• **Written problem**
Convert every line of the rows below into a Markdown table with the columns n and Line, numbering each line and omitting any blank ones.

## Begin Dataset entries

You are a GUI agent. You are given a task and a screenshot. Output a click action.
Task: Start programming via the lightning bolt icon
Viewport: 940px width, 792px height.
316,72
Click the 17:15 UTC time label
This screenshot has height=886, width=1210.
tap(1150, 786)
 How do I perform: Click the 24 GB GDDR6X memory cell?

## End Dataset entries

• **Final result**
| n | Line |
|---|---|
| 1 | You are a GUI agent. You are given a task and a screenshot. Output a click action. |
| 2 | Task: Start programming via the lightning bolt icon |
| 3 | Viewport: 940px width, 792px height. |
| 4 | 316,72 |
| 5 | Click the 17:15 UTC time label |
| 6 | This screenshot has height=886, width=1210. |
| 7 | tap(1150, 786) |
| 8 |  How do I perform: Click the 24 GB GDDR6X memory cell? |